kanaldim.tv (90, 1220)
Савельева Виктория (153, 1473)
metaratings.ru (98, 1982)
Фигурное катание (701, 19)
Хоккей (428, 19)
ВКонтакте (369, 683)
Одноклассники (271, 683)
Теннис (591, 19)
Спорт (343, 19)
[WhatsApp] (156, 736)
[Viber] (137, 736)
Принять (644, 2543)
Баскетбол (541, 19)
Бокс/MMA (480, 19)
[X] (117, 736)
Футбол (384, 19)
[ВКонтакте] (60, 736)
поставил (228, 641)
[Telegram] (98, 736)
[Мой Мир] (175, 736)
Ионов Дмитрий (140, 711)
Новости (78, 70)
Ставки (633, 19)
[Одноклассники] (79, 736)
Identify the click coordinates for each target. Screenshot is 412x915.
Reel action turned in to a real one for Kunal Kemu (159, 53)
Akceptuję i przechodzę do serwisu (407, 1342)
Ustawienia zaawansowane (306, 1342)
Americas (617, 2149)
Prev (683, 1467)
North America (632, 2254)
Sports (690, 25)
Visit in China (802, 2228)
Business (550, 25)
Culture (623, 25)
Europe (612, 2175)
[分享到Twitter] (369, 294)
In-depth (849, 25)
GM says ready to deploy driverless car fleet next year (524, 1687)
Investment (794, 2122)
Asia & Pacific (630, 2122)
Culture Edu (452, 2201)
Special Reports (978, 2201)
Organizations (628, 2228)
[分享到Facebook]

================

▶ Task to complete
Taking the line that contains "Ustawienia zaawansowane (306, 1342)" as the starting point, copy every line through the end of the listing exactly, and write nothing further.

▶ Answer to the problem
Ustawienia zaawansowane (306, 1342)
Americas (617, 2149)
Prev (683, 1467)
North America (632, 2254)
Sports (690, 25)
Visit in China (802, 2228)
Business (550, 25)
Culture (623, 25)
Europe (612, 2175)
[分享到Twitter] (369, 294)
In-depth (849, 25)
GM says ready to deploy driverless car fleet next year (524, 1687)
Investment (794, 2122)
Asia & Pacific (630, 2122)
Culture Edu (452, 2201)
Special Reports (978, 2201)
Organizations (628, 2228)
[分享到Facebook]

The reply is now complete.